Activity: Every line of the records must be repeated exactly; pictures stay out.

Records for this exercise:
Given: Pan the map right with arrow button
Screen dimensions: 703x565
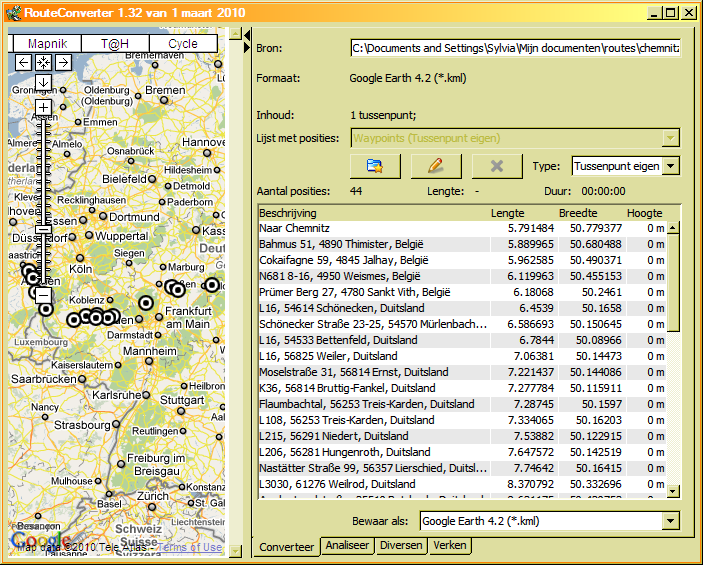Looking at the screenshot, I should [62, 63].
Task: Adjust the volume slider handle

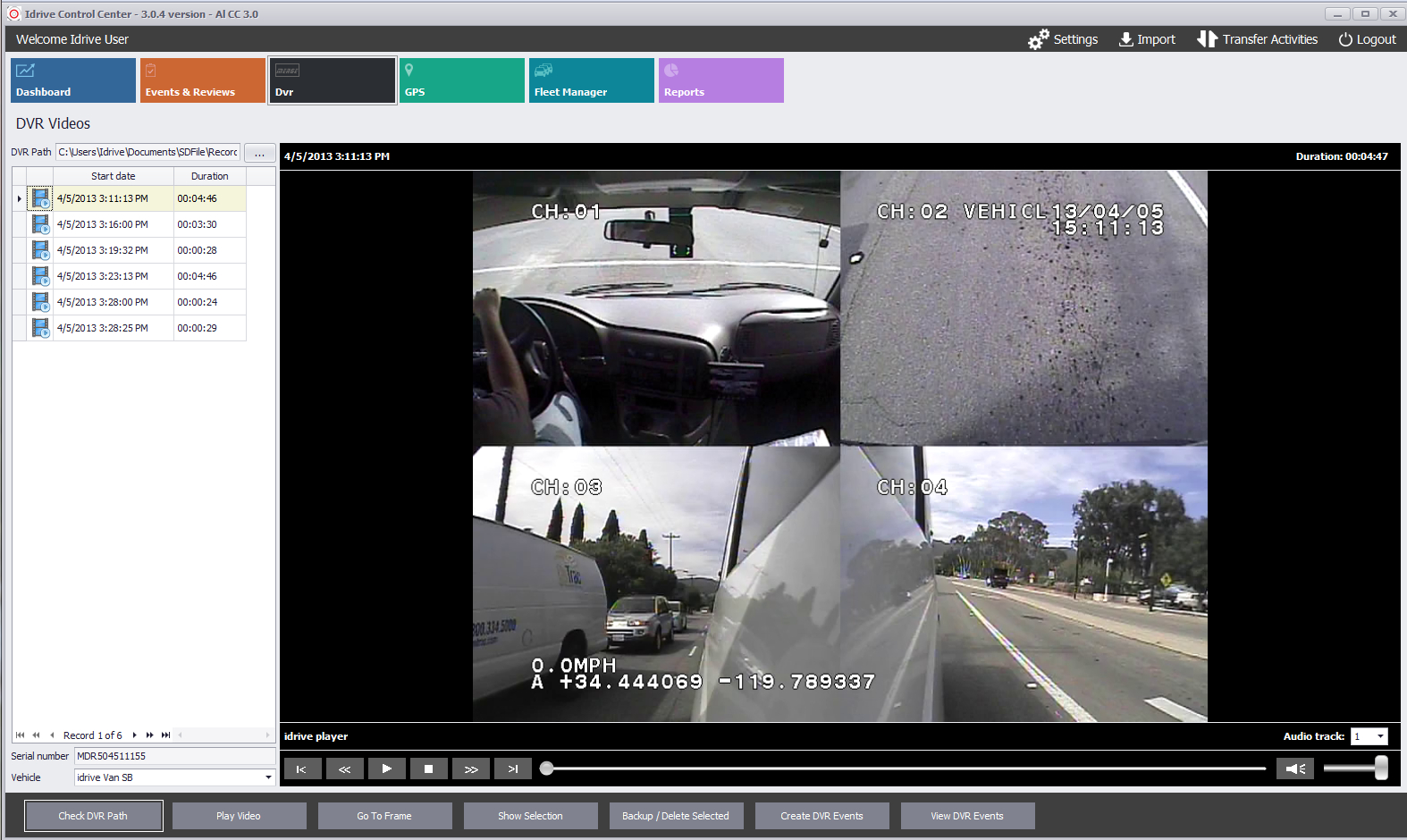Action: [x=1381, y=768]
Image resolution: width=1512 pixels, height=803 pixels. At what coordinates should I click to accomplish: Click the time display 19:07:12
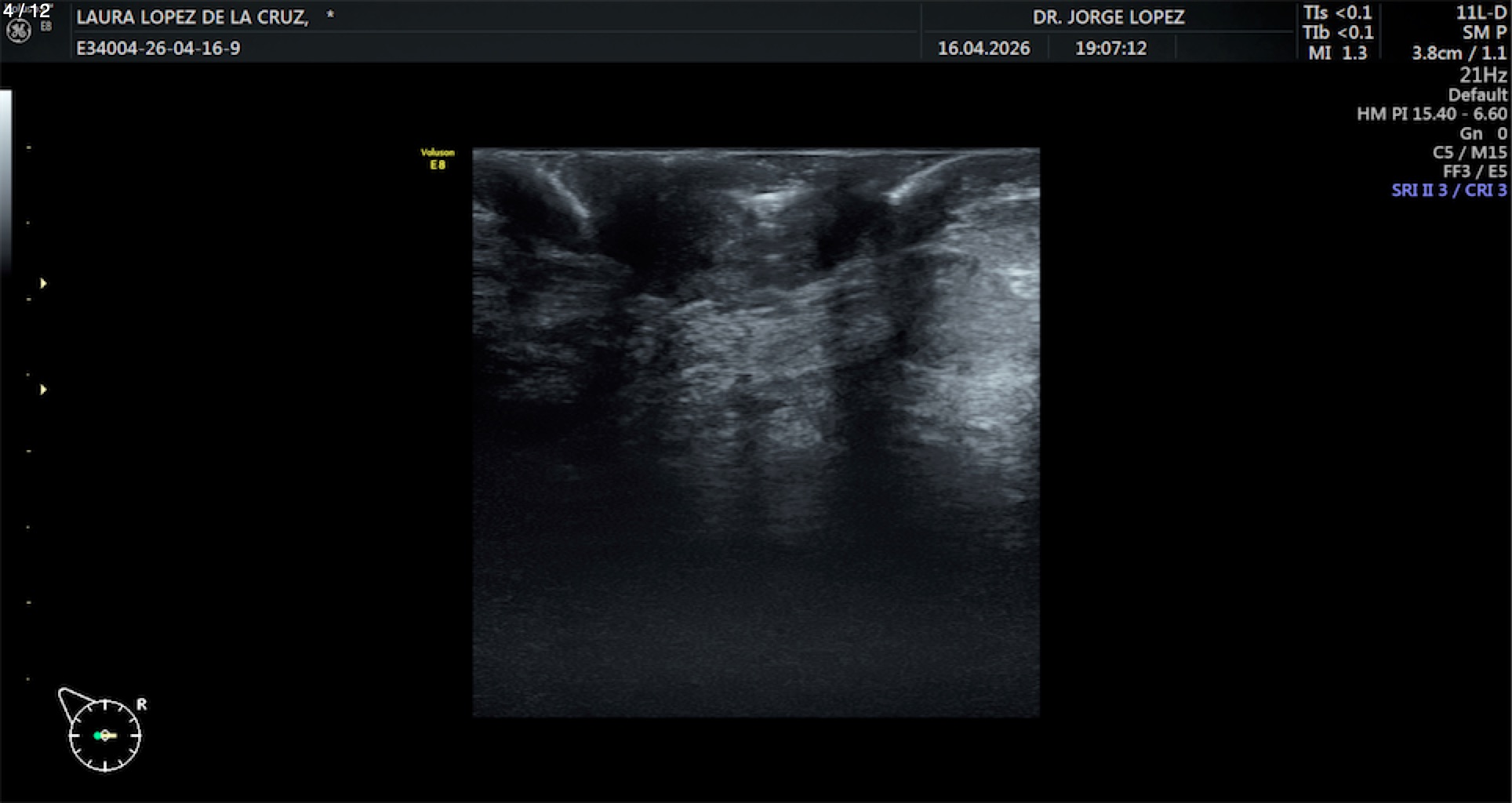[x=1110, y=49]
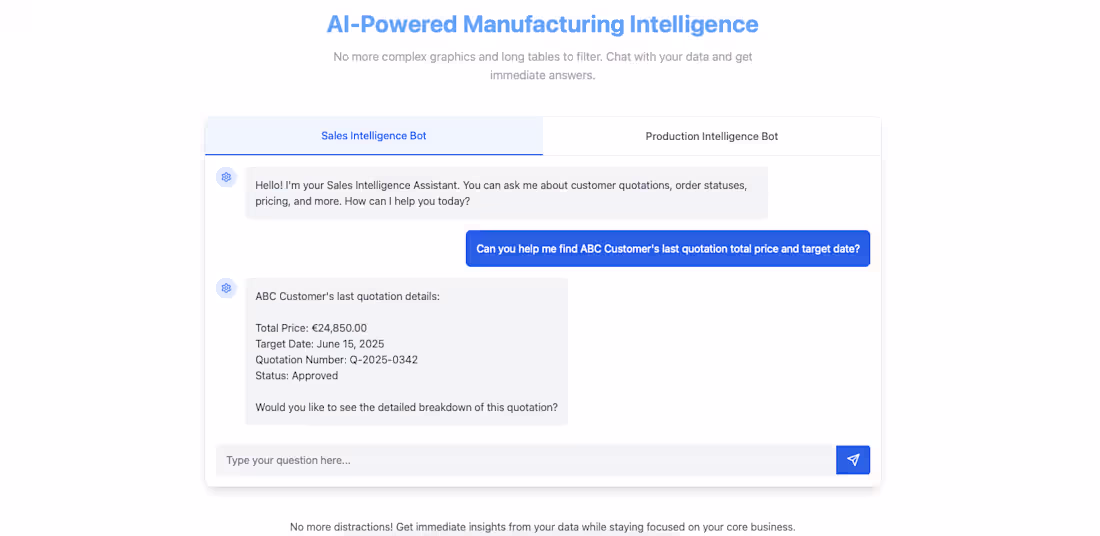This screenshot has height=536, width=1100.
Task: Select the Quotation Number Q-2025-0342 line
Action: (336, 360)
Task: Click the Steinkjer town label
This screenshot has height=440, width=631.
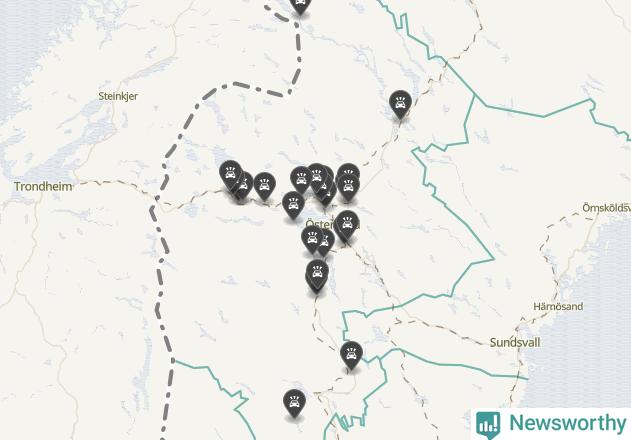Action: (118, 96)
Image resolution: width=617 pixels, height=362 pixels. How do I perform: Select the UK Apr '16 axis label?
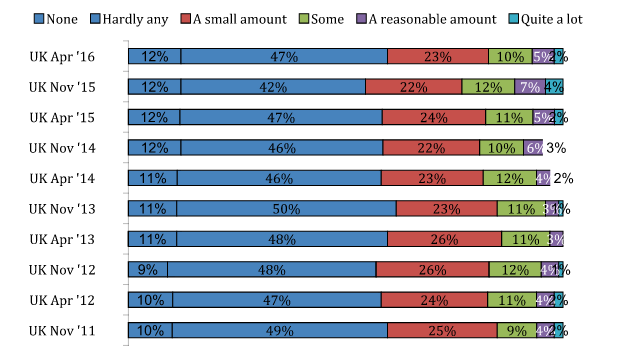62,57
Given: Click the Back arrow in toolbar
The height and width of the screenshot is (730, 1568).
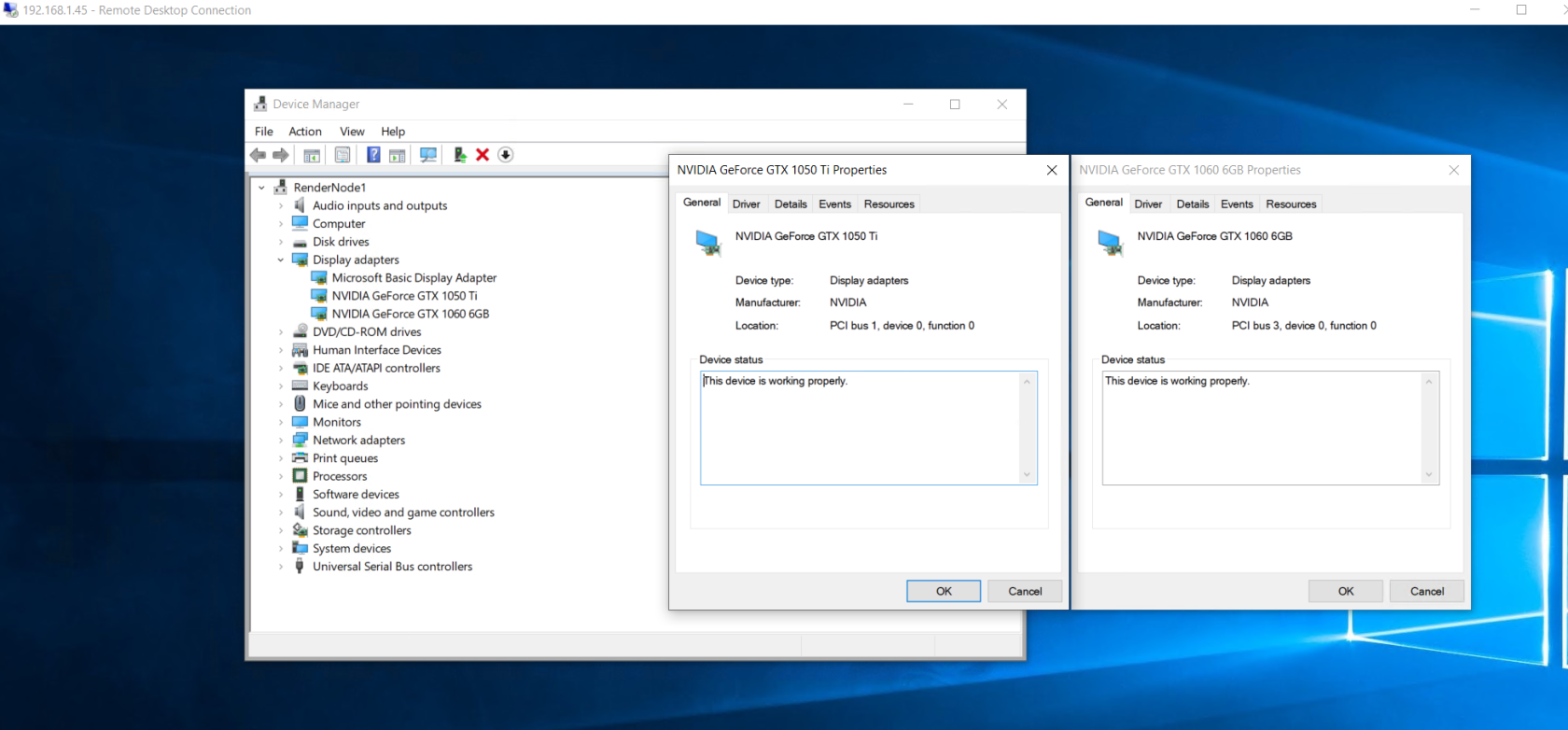Looking at the screenshot, I should (x=259, y=155).
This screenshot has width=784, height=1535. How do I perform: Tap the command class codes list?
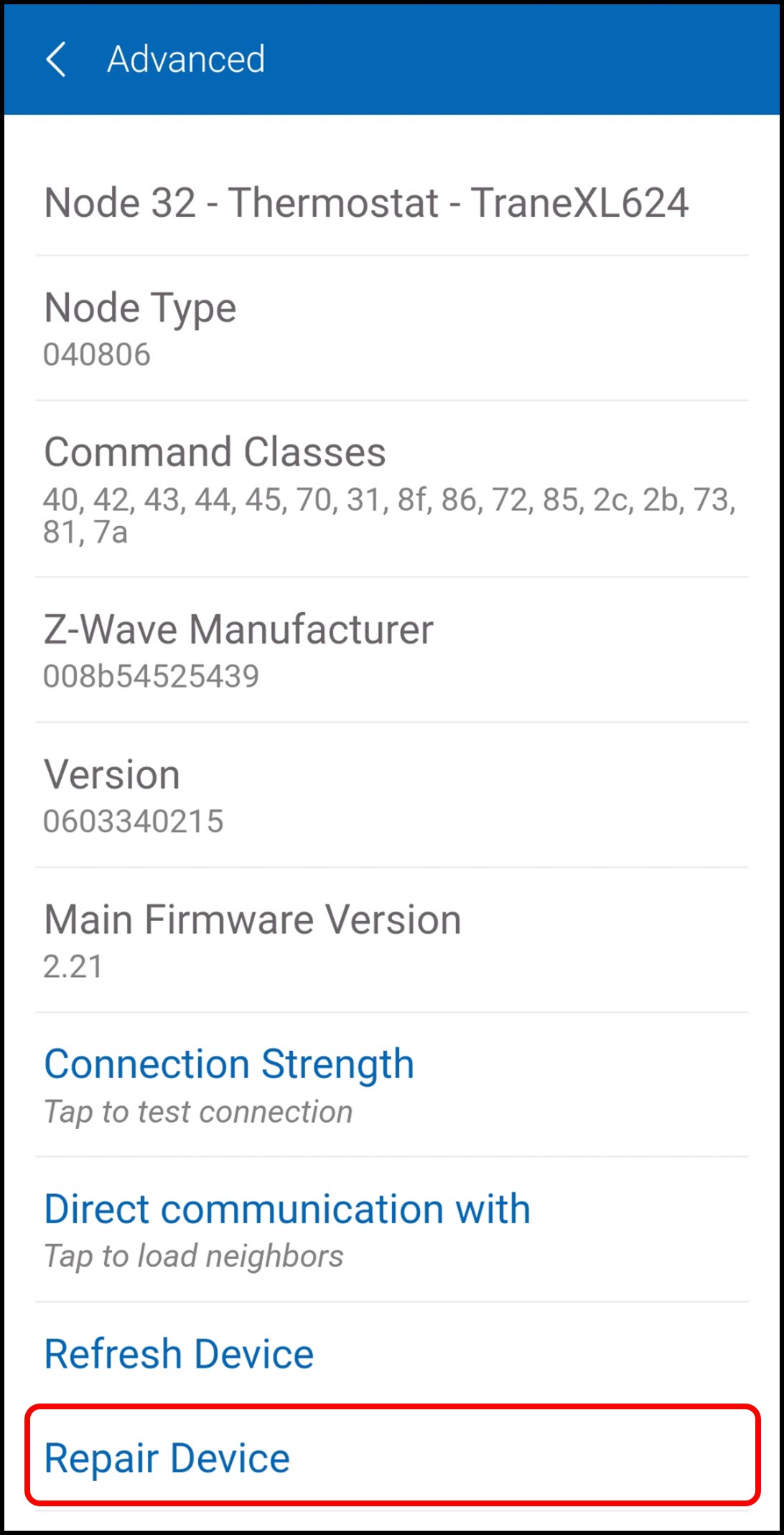pos(389,515)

Exercise answer:
Given: Pan the map right with arrow button
Screen dimensions: 703x565
Looking at the screenshot, I should [62, 63].
Task: Adjust the volume slider handle

Action: [x=1381, y=768]
Image resolution: width=1512 pixels, height=803 pixels. At what coordinates should I click to accomplish: Click the time display 19:07:12
[x=1110, y=49]
This screenshot has height=536, width=1100.
Task: Select the Quotation Number Q-2025-0342 line
Action: (336, 360)
Task: Click the Steinkjer town label
This screenshot has height=440, width=631.
Action: (118, 96)
Image resolution: width=617 pixels, height=362 pixels. How do I perform: Select the UK Apr '16 axis label?
62,57
Given: Click the Back arrow in toolbar
The height and width of the screenshot is (730, 1568).
Looking at the screenshot, I should (x=259, y=155).
This screenshot has width=784, height=1535. How do I perform: Tap the command class codes list?
pos(389,515)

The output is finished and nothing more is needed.